Masa persidangan Dewan Perwakilan Rakyat RI sudah dibuka kembali pada 16 Agustus 2006, tepat sehari setelah masa reses anggota DPR RI selesai.

Dimulainya masa persidangan kali ini merupakan momentum yang baik bagi anggota DPR untuk memberikan pertanggungjawaban terhadap kegiatan reses, yang dilakukannya selama kurang-lebih tiga minggu di daerah pemilihan masing-masing.

Pentingnya pertanggungjawaban hasil reses, pertama, untuk menjawab gencarnya sorotan publik yang memasalahkan naiknya alokasi dana reses bagi setiap anggota DPR. Kedua, untuk mengukur penyerapan aspirasi yang dilakukan dan kaitannya dengan pelaksanaan fungsi DPR ke depan.

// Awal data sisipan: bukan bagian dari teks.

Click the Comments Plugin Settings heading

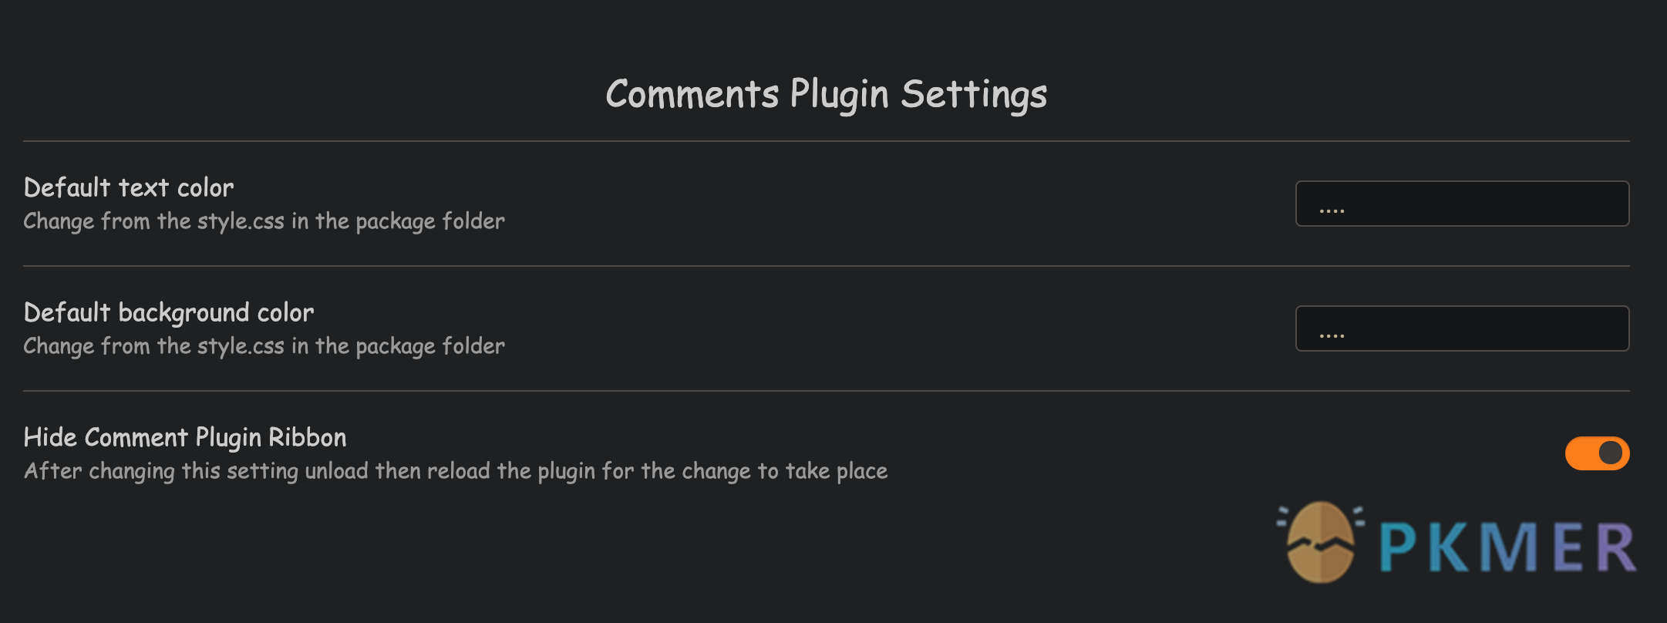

Kedua hal di atas sangat penting diketahui melihat posisi reses sebagai mekanisme penting di DPR ketika anggota dapat bertemu langsung dengan konstituen dan melakukan dua hal sekaligus: mempertanggungjawabkan pelaksanaan tugasnya atas mandat dari rakyat pemilih dan menyerap hal-hal yang harus diperjuangkan di masa persidangan mendatang. Naiknya anggaran reses, menurut penulis, merupakan kabar baik karena diharapkan reses dapat lebih menjangkau basis-basis konstituen yang selama ini tidak tersentuh. Yang terjadi selama ini, reses umumnya hanya digunakan untuk kunjungan basis yang tidak lain kantor sekretariat partai masing-masing. Naiknya anggaran juga dapat mengurangi kecenderungan anggota DPR sebagai pejabat pusat yang kerap kali difasilitasi oleh pemerintah daerah dari dana anggaran pendapatan dan belanja daerah untuk keperluan penginapan, transportasi, dan lainnya.

Jika ketergantungan pada daerah terus berlangsung, daya kritis anggota DPR terhadap proyek-proyek daerah, terutama yang dibiayai APBN, akan semakin tergerus. Adanya alokasi yang sering disebut sebagai pos koordinasi instansi vertikal di beberapa dokumen anggaran daerah juga menyulitkan pertanggungjawaban anggaran di daerah dan sering menjadi faktor pendorong terjadinya korupsi, terutama berkaitan dengan pengurusan dana alokasi umum (DAU) untuk daerah. Di beberapa daerah yang berencana dimekarkan, alokasi ini juga kerap menjadi pos untuk mempengaruhi anggota DPR dan pejabat pusat untuk memuluskan pembahasan rancangan undang-undang daerah yang dimekarkan.

Kinerja anggaran
Untuk menghindari jebakan-jebakan korupsi seperti di atas, peningkatan alokasi reses DPR menjadi beralasan. Tapi pengelolaan anggaran ini di tingkat DPR masih bermasalah. Alokasi yang cukup besar untuk setiap anggota Dewan (masing-masing mendapatkan Rp 31,5 juta ditambah ongkos transportasi), seharusnya tidak hanya dipertanggungjawabkan setara dengan kas atau sekadar bukti pengeluaran kas yang ditandatangani anggota DPR yang menerima. Bukti pertanggungjawaban keuangan seharusnya menjangkau kenyataan ekonomis, yaitu transaksi aktual yang terjadi ketika pelaksanaan penyerapan aspirasi.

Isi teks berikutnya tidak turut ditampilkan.